FOR years Steven Bryant, a father-of-four, slept on the floor.o
Now he has his own cell, about 6ft wide by 10ft long, and his own toilet.
But when he arrived at Kenitra central prison, where he was transferred for disciplinary reasons having complained about conditions elsewhere, he was put in with another inmate, and had to sleep in the 18ins gap under the concrete bed.
In an exclusive interview with the Guardian, Mr Bryant, 46 who is serving a ten-year sentence, said: "The whole experience is like a nightmare and I don't feel the reality of things properly like I should. If I was to come home tomorrow and my mother and father were there it would be perfectly natural because all this is a dream.
"When I think back to the first three years I had at Tangier, I slept on the floor for three years in a space about 15ins wide by about between 60-70ins long. Looking back now, I can't believe I did this.
"It just seems that every time I get pushed down I seem to want to fight more."
He added: "This is the way it is here. It's vastly overcrowded and there's nothing you can do about it.
"There's so much gone on since I've been here anyway. You end up with two feelings I feel like I've been here forever but it also feels like it's gone quite quick.
"I've been through quite a bit since I've been here. Here it's just misery all the time. People walk round, they're totally lost."
To help pass the time, Mr Bryant whose parents lived in Brooker Road, Waltham Abbey reads and does exercises. He cannot bear to face the food provided by the prison so he cooks his own with items obtained from shopping lists he gives to consulate officials.
Recalling the hearing which sparked his "nightmare", he said the court jailed him for eight years when it could only give five years. A second court then upped the sentence to ten years.

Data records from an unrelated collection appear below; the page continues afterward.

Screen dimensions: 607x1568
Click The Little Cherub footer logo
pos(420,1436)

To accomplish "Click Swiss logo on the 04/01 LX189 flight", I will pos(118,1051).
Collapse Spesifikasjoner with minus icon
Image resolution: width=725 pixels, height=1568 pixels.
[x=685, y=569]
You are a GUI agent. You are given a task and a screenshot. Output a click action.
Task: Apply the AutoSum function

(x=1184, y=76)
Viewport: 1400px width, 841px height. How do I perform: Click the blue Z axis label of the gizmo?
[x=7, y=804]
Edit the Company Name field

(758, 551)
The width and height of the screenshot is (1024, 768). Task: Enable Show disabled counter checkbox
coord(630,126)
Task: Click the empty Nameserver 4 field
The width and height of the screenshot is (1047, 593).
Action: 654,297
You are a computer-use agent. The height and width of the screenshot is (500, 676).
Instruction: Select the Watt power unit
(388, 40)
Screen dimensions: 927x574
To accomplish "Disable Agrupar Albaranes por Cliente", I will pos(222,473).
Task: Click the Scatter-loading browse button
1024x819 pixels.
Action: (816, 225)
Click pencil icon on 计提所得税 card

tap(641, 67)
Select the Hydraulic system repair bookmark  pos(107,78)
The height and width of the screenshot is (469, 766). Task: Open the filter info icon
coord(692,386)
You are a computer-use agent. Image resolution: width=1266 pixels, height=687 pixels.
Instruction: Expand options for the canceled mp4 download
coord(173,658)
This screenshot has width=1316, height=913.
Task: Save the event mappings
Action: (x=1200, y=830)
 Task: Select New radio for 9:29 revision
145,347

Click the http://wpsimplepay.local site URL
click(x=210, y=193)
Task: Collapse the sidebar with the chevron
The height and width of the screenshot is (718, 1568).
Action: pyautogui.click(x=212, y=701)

The proceedings were held in Arabic and, said Mr Bryant: "You don't have a clue what's going on at all in the court which is a complete violation of your human rights."
Friends and family and Epping Forest MP Eleanor Laing are among those fighting his corner at least trying to get him transferred back to Britain to serve out his sentence here.
But Mr Bryant said: "There's actually no transfer agreement between England and Morocco even though they've been working on it for six years. Eleanor Laing has tried to help me but she's always come up against a brick wall. But she's been working to try and get me a transfer home."
And then there is the fine, which he said was increased by the second court from £3,500 to £20,000. Failure to pay the money will lead to another year in prison, he said.
Both his parents, Sheila and Peter, have died since he was jailed.
He is determined not to give in, and will remain strong until he his freed.
"I think how my mother and father would want me to handle it, and the last thing they'd want me to do is break up at all," he said.
Mr Bryant's son Chris and brother Peter have both married since he has been in jail. And he has six grandchildren whom he has never met.